Having visited Langeais, our next plan was to head over to Bourgueil, where Julia and I had been in the summer and she had bought some very nice St Nicolas de Bourgueuil as well as some just plain Bourgueuil.
One of Julia’s colleagues from the IB had recommended two particular producers on the same remote road outside Restigné, saying that one of them had a particularly interesting cellar. The first ones we tried – Catherine and Pierre Breton – were obviously out in the vignes and not answering, so we proceeded to La Chevalerie, where we parked and looked for someone to help us.

▸ Aim: Duplicate the stretch of the wine-trip account from "Having visited Langeais, our" through "to help us.". Base your answers on this text alone.

▸ Dataset section:
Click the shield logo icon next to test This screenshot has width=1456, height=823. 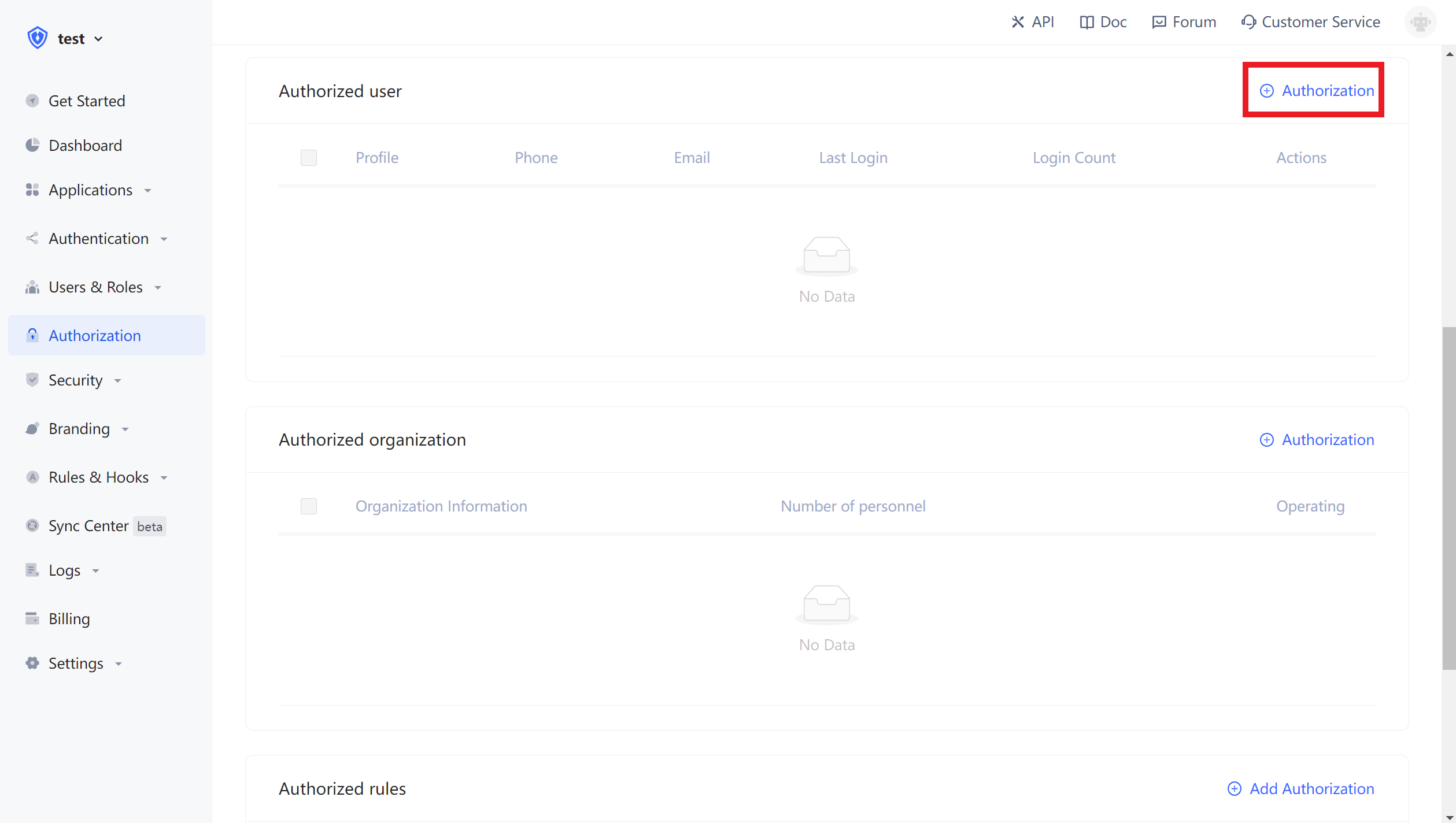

▸ Solution for this task:
Having visited Langeais, our next plan was to head over to Bourgueil, where Julia and I had been in the summer and she had bought some very nice St Nicolas de Bourgueuil as well as some just plain Bourgueuil.
One of Julia’s colleagues from the IB had recommended two particular producers on the same remote road outside Restigné, saying that one of them had a particularly interesting cellar. The first ones we tried – Catherine and Pierre Breton – were obviously out in the vignes and not answering, so we proceeded to La Chevalerie, where we parked and looked for someone to help us.